Task prompt: Render every line of the material below as a numbered list, leaving out the blank lines.

Entries on where items appear
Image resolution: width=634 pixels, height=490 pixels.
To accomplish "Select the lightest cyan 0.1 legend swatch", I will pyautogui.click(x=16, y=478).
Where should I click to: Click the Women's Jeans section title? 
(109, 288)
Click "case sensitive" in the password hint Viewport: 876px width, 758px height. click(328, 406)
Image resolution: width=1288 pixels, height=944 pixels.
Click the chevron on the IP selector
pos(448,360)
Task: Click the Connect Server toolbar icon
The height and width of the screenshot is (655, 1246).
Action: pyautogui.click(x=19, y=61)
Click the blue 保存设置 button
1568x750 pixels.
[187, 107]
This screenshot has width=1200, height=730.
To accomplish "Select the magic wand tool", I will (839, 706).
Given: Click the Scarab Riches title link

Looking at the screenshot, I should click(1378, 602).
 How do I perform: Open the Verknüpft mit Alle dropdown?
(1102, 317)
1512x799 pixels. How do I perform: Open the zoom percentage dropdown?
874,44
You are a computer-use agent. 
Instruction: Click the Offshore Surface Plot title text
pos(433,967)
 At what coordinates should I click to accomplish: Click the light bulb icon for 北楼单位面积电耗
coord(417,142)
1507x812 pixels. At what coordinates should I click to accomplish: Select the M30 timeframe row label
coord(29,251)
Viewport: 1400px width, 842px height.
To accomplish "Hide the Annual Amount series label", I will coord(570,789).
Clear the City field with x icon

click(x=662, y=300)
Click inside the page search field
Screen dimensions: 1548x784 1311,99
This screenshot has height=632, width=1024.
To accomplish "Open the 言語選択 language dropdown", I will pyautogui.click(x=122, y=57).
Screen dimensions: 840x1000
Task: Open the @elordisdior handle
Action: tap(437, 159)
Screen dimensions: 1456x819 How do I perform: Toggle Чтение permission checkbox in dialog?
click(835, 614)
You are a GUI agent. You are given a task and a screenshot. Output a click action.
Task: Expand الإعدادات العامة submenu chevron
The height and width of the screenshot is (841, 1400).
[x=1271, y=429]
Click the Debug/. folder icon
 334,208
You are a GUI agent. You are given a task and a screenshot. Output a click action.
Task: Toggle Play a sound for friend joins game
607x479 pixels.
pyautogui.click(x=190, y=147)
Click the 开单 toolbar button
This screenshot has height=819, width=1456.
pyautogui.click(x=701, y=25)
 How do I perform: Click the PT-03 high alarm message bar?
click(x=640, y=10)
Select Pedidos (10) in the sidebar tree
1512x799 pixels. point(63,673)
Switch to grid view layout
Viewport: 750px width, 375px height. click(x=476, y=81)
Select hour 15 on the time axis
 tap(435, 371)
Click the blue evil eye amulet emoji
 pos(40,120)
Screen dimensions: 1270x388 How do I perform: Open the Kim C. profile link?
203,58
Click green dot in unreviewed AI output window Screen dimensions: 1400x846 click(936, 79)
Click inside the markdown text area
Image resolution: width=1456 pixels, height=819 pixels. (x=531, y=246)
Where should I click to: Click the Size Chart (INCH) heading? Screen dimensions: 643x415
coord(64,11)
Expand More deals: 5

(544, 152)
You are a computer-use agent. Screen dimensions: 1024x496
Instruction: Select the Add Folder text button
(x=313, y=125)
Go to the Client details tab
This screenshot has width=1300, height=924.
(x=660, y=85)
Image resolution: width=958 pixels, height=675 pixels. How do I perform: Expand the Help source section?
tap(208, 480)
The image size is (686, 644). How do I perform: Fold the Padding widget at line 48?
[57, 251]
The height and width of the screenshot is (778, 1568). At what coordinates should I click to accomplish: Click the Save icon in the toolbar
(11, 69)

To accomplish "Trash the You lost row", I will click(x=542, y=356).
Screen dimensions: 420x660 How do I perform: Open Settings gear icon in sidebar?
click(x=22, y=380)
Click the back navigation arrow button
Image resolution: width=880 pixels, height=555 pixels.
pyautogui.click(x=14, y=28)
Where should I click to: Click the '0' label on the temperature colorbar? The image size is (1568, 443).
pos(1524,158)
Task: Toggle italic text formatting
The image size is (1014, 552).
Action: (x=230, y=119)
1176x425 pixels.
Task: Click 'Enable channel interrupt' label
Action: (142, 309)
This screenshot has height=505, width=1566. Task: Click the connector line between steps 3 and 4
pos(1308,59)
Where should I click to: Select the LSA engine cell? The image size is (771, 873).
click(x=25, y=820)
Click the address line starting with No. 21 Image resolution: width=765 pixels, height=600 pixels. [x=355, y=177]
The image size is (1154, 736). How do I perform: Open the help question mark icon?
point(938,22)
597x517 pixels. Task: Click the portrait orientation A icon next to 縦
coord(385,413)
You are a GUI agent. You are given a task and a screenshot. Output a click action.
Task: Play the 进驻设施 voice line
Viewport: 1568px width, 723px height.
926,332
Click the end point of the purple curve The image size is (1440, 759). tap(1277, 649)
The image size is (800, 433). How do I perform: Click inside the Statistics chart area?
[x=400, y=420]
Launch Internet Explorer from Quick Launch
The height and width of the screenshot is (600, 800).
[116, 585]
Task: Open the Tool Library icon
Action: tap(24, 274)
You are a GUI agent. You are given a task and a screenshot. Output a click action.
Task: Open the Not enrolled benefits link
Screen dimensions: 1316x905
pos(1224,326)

Expected output:
1. Image resolution: width=634 pixels, height=490 pixels.
2. To accomplish "Select the lightest cyan 0.1 legend swatch", I will pyautogui.click(x=16, y=478).
3. Where should I click to: Click the Women's Jeans section title? 
4. (109, 288)
5. Click "case sensitive" in the password hint Viewport: 876px width, 758px height. click(328, 406)
6. Image resolution: width=1288 pixels, height=944 pixels.
7. Click the chevron on the IP selector
8. pos(448,360)
9. Task: Click the Connect Server toolbar icon
10. The height and width of the screenshot is (655, 1246).
11. Action: pyautogui.click(x=19, y=61)
12. Click the blue 保存设置 button
13. 1568x750 pixels.
14. [187, 107]
15. This screenshot has width=1200, height=730.
16. To accomplish "Select the magic wand tool", I will (839, 706).
17. Given: Click the Scarab Riches title link
18. Looking at the screenshot, I should click(1378, 602).
19.  How do I perform: Open the Verknüpft mit Alle dropdown?
20. (1102, 317)
21. 1512x799 pixels. How do I perform: Open the zoom percentage dropdown?
22. 874,44
23. You are a computer-use agent. 
24. Instruction: Click the Offshore Surface Plot title text
25. pos(433,967)
26.  At what coordinates should I click to accomplish: Click the light bulb icon for 北楼单位面积电耗
27. coord(417,142)
28. 1507x812 pixels. At what coordinates should I click to accomplish: Select the M30 timeframe row label
29. coord(29,251)
30. Viewport: 1400px width, 842px height.
31. To accomplish "Hide the Annual Amount series label", I will coord(570,789).
32. Clear the City field with x icon
33. click(x=662, y=300)
34. Click inside the page search field
35. Screen dimensions: 1548x784 1311,99
36. This screenshot has height=632, width=1024.
37. To accomplish "Open the 言語選択 language dropdown", I will pyautogui.click(x=122, y=57).
38. Screen dimensions: 840x1000
39. Task: Open the @elordisdior handle
40. Action: tap(437, 159)
41. Screen dimensions: 1456x819 How do I perform: Toggle Чтение permission checkbox in dialog?
42. click(835, 614)
43. You are a GUI agent. You are given a task and a screenshot. Output a click action.
44. Task: Expand الإعدادات العامة submenu chevron
45. The height and width of the screenshot is (841, 1400).
46. [x=1271, y=429]
47. Click the Debug/. folder icon
48.  334,208
49. You are a GUI agent. You are given a task and a screenshot. Output a click action.
50. Task: Toggle Play a sound for friend joins game
51. 607x479 pixels.
52. pyautogui.click(x=190, y=147)
53. Click the 开单 toolbar button
54. This screenshot has height=819, width=1456.
55. pyautogui.click(x=701, y=25)
56.  How do I perform: Click the PT-03 high alarm message bar?
57. click(x=640, y=10)
58. Select Pedidos (10) in the sidebar tree
59. 1512x799 pixels. point(63,673)
60. Switch to grid view layout
61. Viewport: 750px width, 375px height. click(x=476, y=81)
62. Select hour 15 on the time axis
63.  tap(435, 371)
64. Click the blue evil eye amulet emoji
65.  pos(40,120)
66. Screen dimensions: 1270x388 How do I perform: Open the Kim C. profile link?
67. 203,58
68. Click green dot in unreviewed AI output window Screen dimensions: 1400x846 click(936, 79)
69. Click inside the markdown text area
70. Image resolution: width=1456 pixels, height=819 pixels. (x=531, y=246)
71. Where should I click to: Click the Size Chart (INCH) heading? Screen dimensions: 643x415
72. coord(64,11)
73. Expand More deals: 5
74. (544, 152)
75. You are a computer-use agent. Screen dimensions: 1024x496
76. Instruction: Select the Add Folder text button
77. (x=313, y=125)
78. Go to the Client details tab
79. This screenshot has width=1300, height=924.
80. (x=660, y=85)
81. Image resolution: width=958 pixels, height=675 pixels. How do I perform: Expand the Help source section?
82. tap(208, 480)
83. The image size is (686, 644). How do I perform: Fold the Padding widget at line 48?
84. [57, 251]
85. The height and width of the screenshot is (778, 1568). At what coordinates should I click to accomplish: Click the Save icon in the toolbar
86. (11, 69)
87. To accomplish "Trash the You lost row", I will click(x=542, y=356).
88. Screen dimensions: 420x660 How do I perform: Open Settings gear icon in sidebar?
89. click(x=22, y=380)
90. Click the back navigation arrow button
91. Image resolution: width=880 pixels, height=555 pixels.
92. pyautogui.click(x=14, y=28)
93. Where should I click to: Click the '0' label on the temperature colorbar? The image size is (1568, 443).
94. pos(1524,158)
95. Task: Toggle italic text formatting
96. The image size is (1014, 552).
97. Action: (x=230, y=119)
98. 1176x425 pixels.
99. Task: Click 'Enable channel interrupt' label
100. Action: (142, 309)
101. This screenshot has height=505, width=1566. Task: Click the connector line between steps 3 and 4
102. pos(1308,59)
103. Where should I click to: Select the LSA engine cell? The image size is (771, 873).
104. click(x=25, y=820)
105. Click the address line starting with No. 21 Image resolution: width=765 pixels, height=600 pixels. [x=355, y=177]
106. The image size is (1154, 736). How do I perform: Open the help question mark icon?
107. point(938,22)
108. 597x517 pixels. Task: Click the portrait orientation A icon next to 縦
109. coord(385,413)
110. You are a GUI agent. You are given a task and a screenshot. Output a click action.
111. Task: Play the 进驻设施 voice line
112. Viewport: 1568px width, 723px height.
113. 926,332
114. Click the end point of the purple curve The image size is (1440, 759). tap(1277, 649)
115. The image size is (800, 433). How do I perform: Click inside the Statistics chart area?
116. [x=400, y=420]
117. Launch Internet Explorer from Quick Launch
118. The height and width of the screenshot is (600, 800).
119. [116, 585]
120. Task: Open the Tool Library icon
121. Action: tap(24, 274)
122. You are a GUI agent. You are given a task and a screenshot. Output a click action.
123. Task: Open the Not enrolled benefits link
124. Screen dimensions: 1316x905
125. pos(1224,326)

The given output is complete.